8.  Are Consolidated Federal Corporate Tax Returns useful for audit?

  • In most instances, No, when a business has a Federal Tax Return that incorporates several locations into one ITR it cannot be used in the review process.  However, at times a North Carolina State Return may be requested.

9.  For leasing companies, may a sampling of leases and invoices for  the assets located within the county be provided? If so, how many samples are considered sufficient?

  • Sampling may be considered.  However, the relevance would be determined by the county as each review is different and may vary from business to business.

10.  What is the difference between Historical and Acquired Cost?

  • The amounts reported on the annual listing form should be historical cost which is the original cost of an item when first purchased, even if it was first purchased by someone other than the current owner.  Acquired cost can be the cost of an asset purchased new (historical cost) but is more commonly used to describe the cost of an asset purchased used.

11.  What are Leasehold Improvements?

  • This group includes improvements made by or for the business to real property leased or used by the business.  The improvements may or may not be intended to remain in place at the end of the lease, but they must still be listed by the business unless it has been determined that the improvements will be appraised as real property by the county.  Contact the appropriate county if you have questions as to whether improvements will be appraised as real property or personal property.

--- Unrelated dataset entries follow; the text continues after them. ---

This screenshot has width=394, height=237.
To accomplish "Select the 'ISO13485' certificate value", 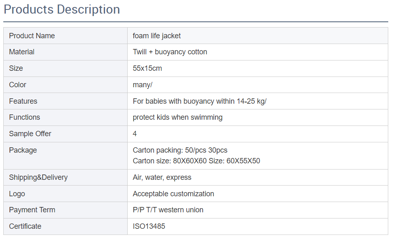I will (x=149, y=226).
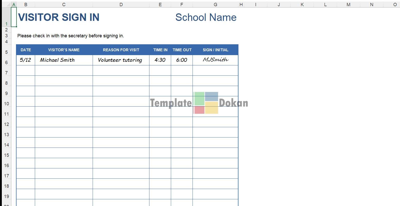The image size is (400, 206).
Task: Click the date cell showing 5/12
Action: [25, 60]
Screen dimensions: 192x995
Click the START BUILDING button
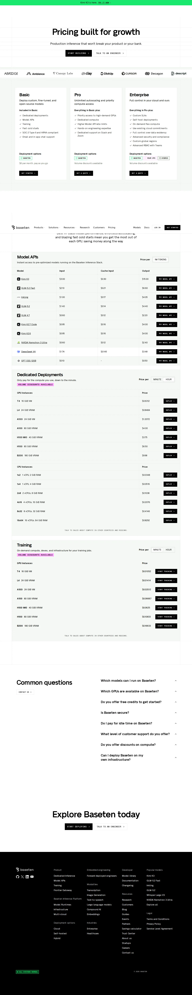(78, 53)
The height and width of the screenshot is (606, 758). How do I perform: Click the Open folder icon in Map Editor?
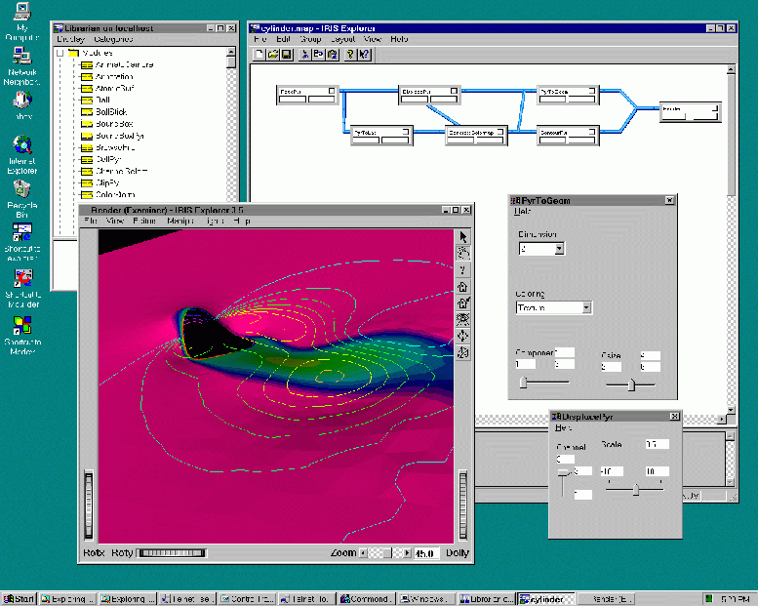point(274,55)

12.   Supplies – What, How & Why?

  • The instructions on the Business Personal Property Listing form has a description what should be listed.  The NCDOR also has a standard listing form with instructions: http://www.dornc.com/downloads/listingform_archive/2016/listingform.pdf  
  • How to list supplies – The recommended way to list supplies is to review your supply accounts and divide the year-end total by twelve (12) to arrive at a one month on hand amount.  Another way is to take an actual inventory on January 1 of ALL supply accounts and report this number. 
  • Why – NC General Statutes 105-274 states that ALL property real & personal should be listed.  

13.  What if my fiscal year differs from a calendar year?

  • Business Personal Property Tax Returns are to be listed on a calendar year basis.  The lien date for listing is January 1 of each year; therefore, the assets owned as of December 31 of the previous year should be listed.  It may require utilizing 2 years of fiscal year statements to obtain a full calendar years’ worth of assets and information.

14.  If there is a discovery, how much do I owe?

  • Contact the county regarding the value that you see on your Discovery Letter and how it translates into actual taxes owed.  Note, the discovery letter amounts represent value and not taxes owed.

15.  How do I appeal the Discovery Letter?

  • Usually, the discovery letters will have instructions at the bottom on how to appeal.  Pursuant to North Carolina General Statutes 105-312(d,4) “A statement to the effect that the listing and appraisal will become final unless written exception thereto is filed with the assessor within 30 days from the date of the notice”.  Therefore, a taxpayer would need to write a letter to the Tax Assessor/Tax Administrator in the county they received the notice, within 30 days of the notice, stating that they are appealing the notice.  The County would then give instruction on what to do next.